Segment Start: Given information
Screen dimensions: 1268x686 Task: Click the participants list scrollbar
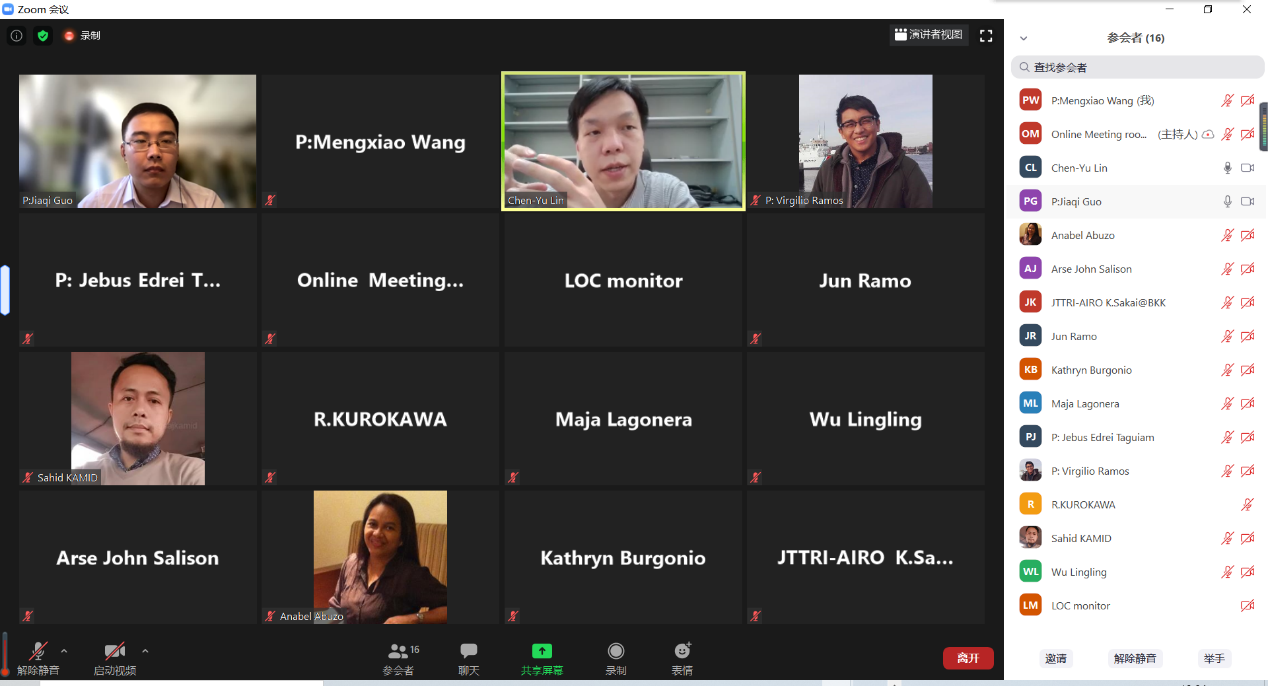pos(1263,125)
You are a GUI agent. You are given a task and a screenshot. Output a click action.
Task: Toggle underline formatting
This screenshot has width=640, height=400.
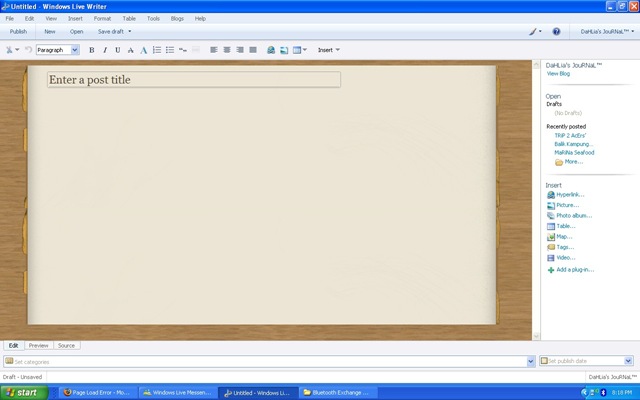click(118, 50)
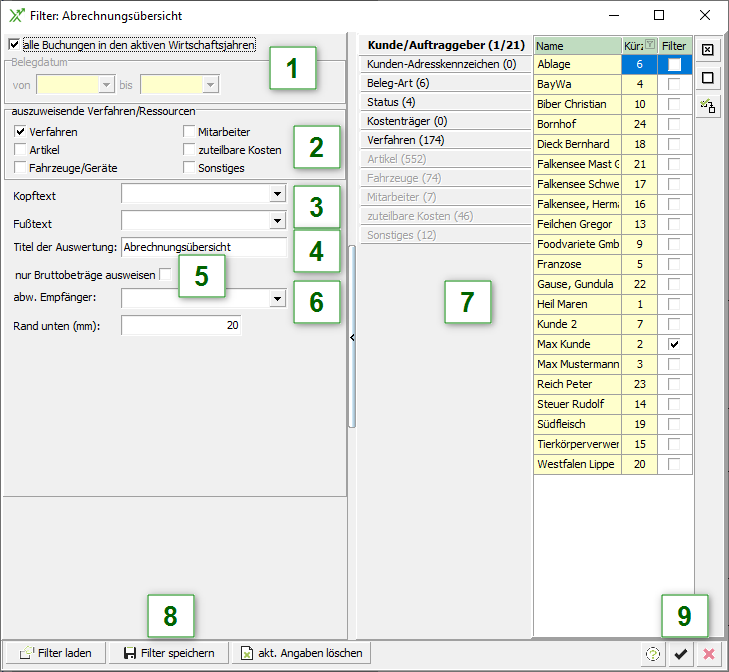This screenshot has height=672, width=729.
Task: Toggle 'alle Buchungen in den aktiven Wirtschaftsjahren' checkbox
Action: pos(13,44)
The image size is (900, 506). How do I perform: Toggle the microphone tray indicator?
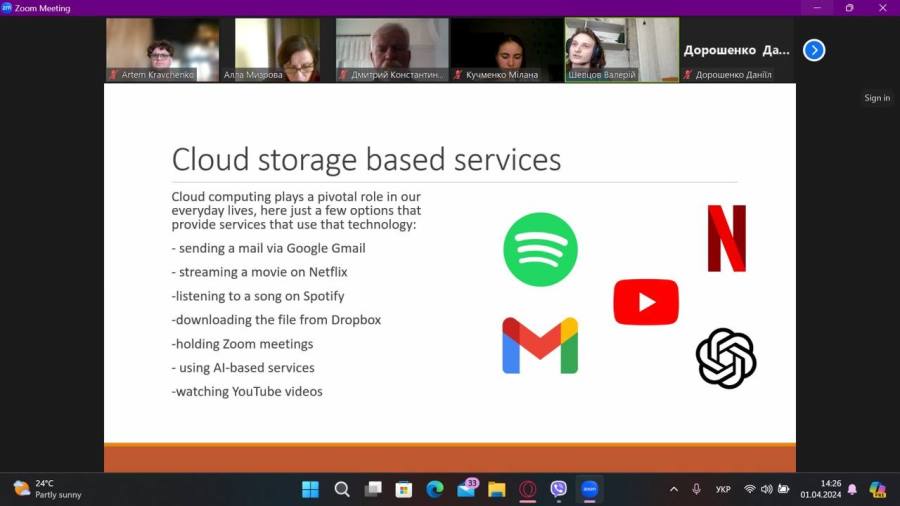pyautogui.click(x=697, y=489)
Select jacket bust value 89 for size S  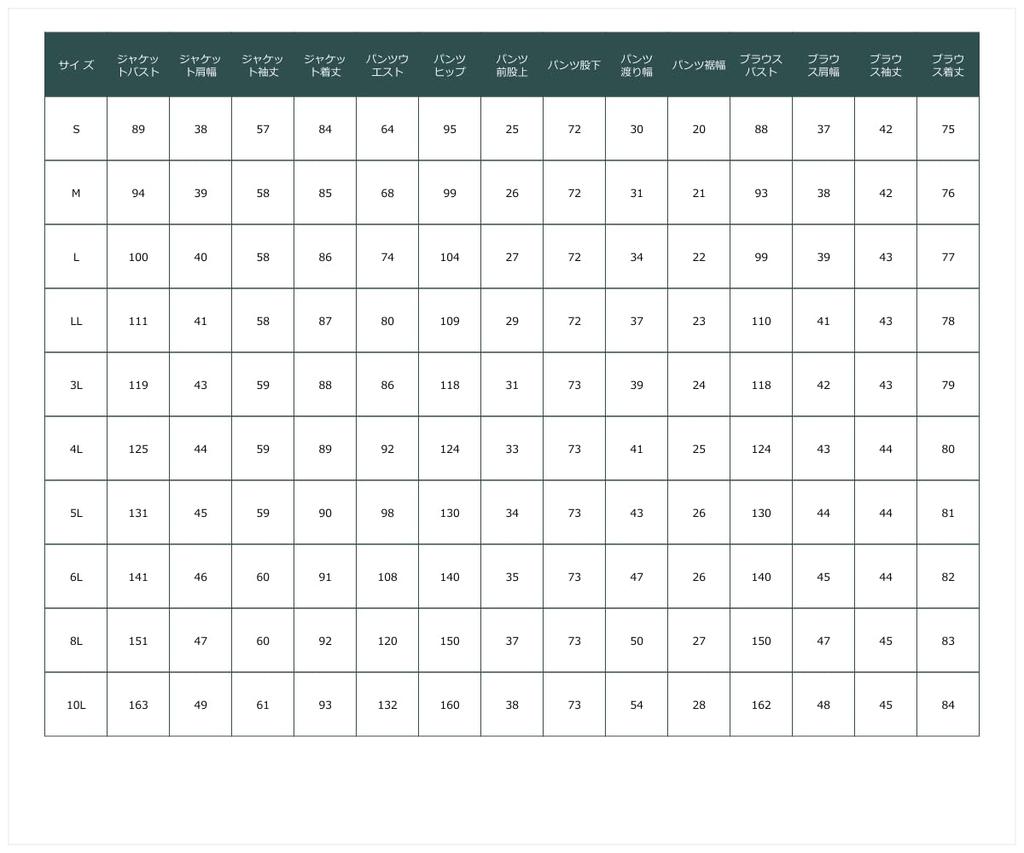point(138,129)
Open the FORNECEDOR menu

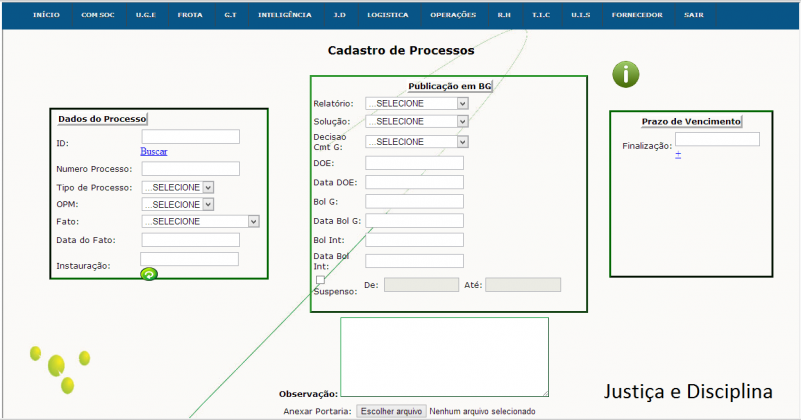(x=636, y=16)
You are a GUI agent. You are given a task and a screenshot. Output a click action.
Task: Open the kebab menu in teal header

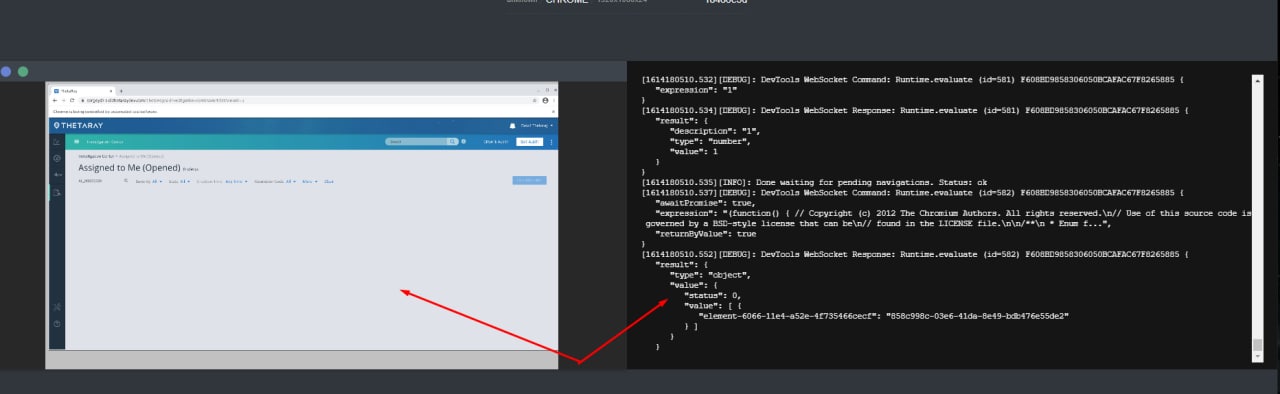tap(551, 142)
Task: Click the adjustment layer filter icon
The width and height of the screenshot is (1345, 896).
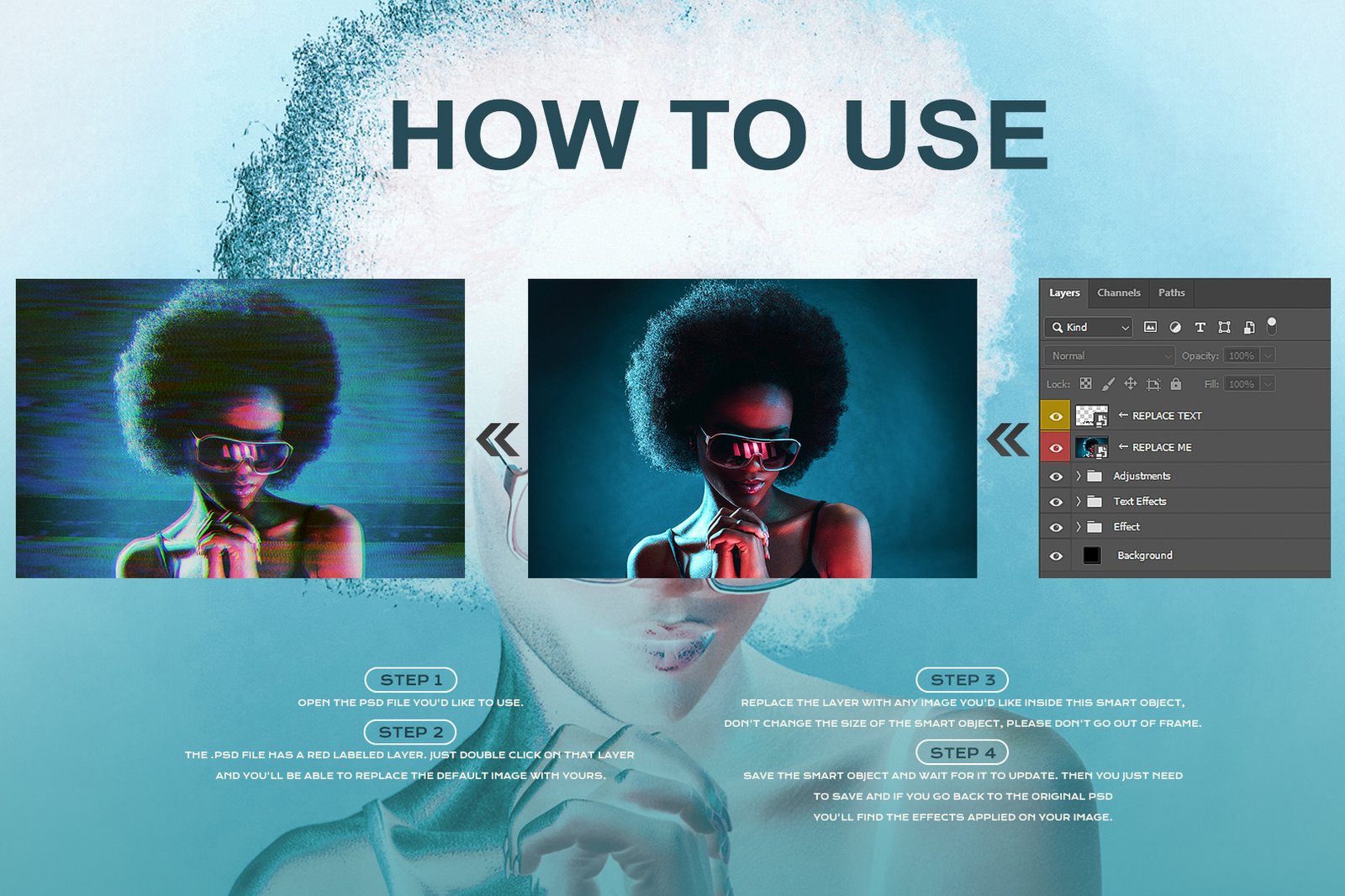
Segment End: Given information
* [Your assignment] A picture must not appear in the copy. Transcribe exactly the lines from the one with "Task: Click the adjustment layer filter icon" through the final line of the entries, both included, and no more.

* [Your solution]
Task: Click the adjustment layer filter icon
The width and height of the screenshot is (1345, 896).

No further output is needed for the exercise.